START Study material

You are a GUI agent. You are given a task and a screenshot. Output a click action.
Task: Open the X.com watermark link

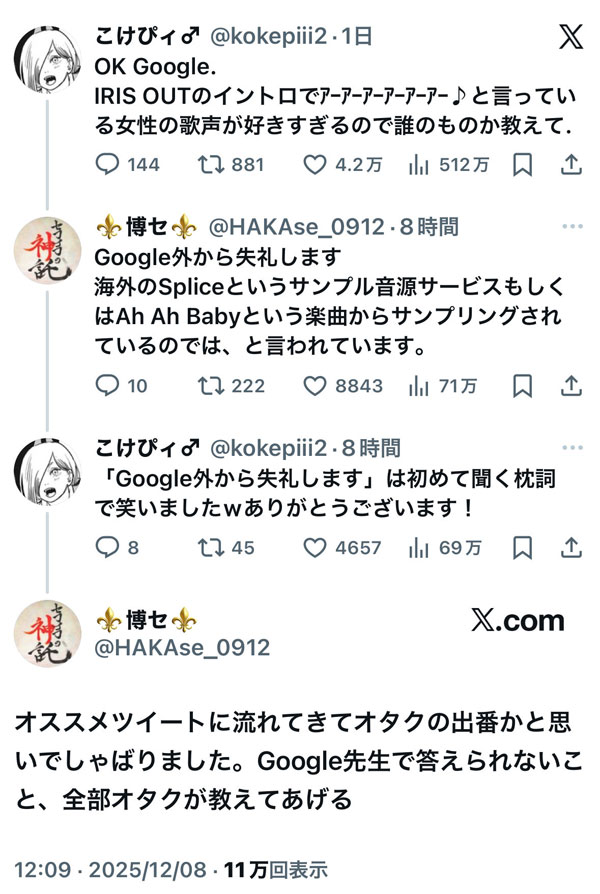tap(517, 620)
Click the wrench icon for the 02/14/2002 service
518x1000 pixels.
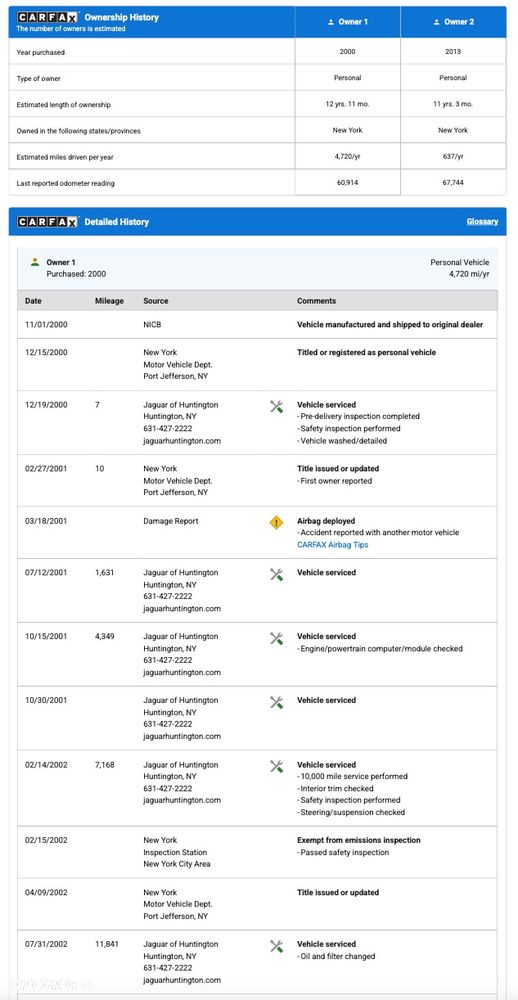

END Study material

**What the exercise asks**
Each record above must be retyped exactly as given, with the images excluded.

**Written solution**
You are a GUI agent. You are given a task and a screenshot. Output a click action.
Task: Open the X.com watermark link

tap(517, 620)
Click the wrench icon for the 02/14/2002 service
518x1000 pixels.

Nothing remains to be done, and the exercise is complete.